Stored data

------------

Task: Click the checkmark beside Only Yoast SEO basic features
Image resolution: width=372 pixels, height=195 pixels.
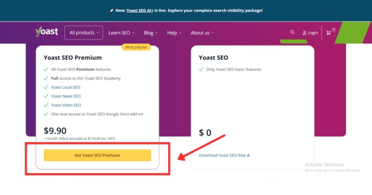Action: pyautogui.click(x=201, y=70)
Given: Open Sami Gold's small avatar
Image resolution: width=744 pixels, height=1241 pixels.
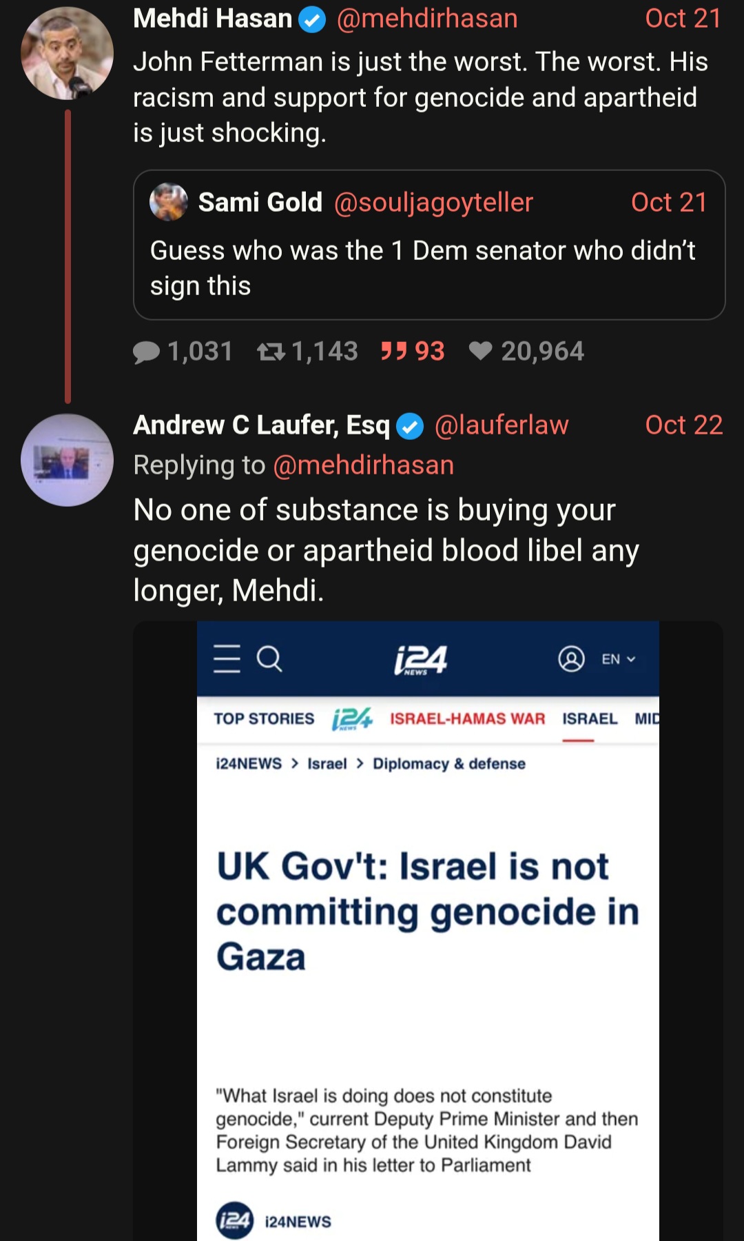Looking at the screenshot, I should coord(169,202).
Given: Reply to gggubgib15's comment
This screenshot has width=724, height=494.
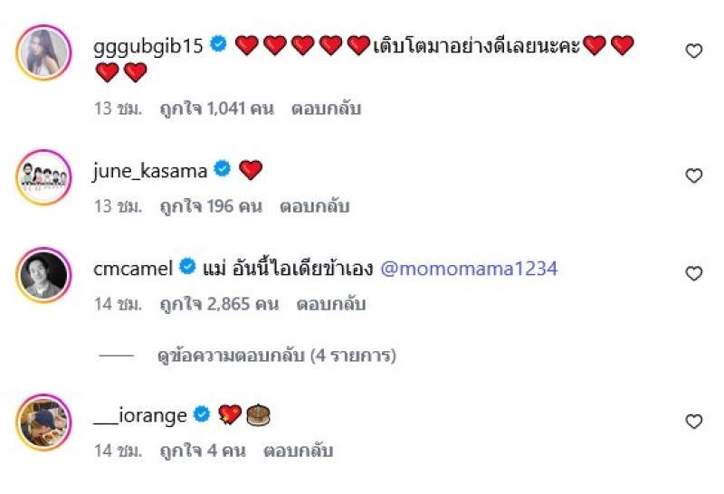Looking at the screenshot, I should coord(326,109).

------------

Your goal –
Exactly the lines from the one containing "Given: Reply to gggubgib15's comment" through the end of the data above: repeat those, both ends included, and nothing else. Skip the pictures.

Exercise answer –
Given: Reply to gggubgib15's comment
This screenshot has width=724, height=494.
Looking at the screenshot, I should coord(326,109).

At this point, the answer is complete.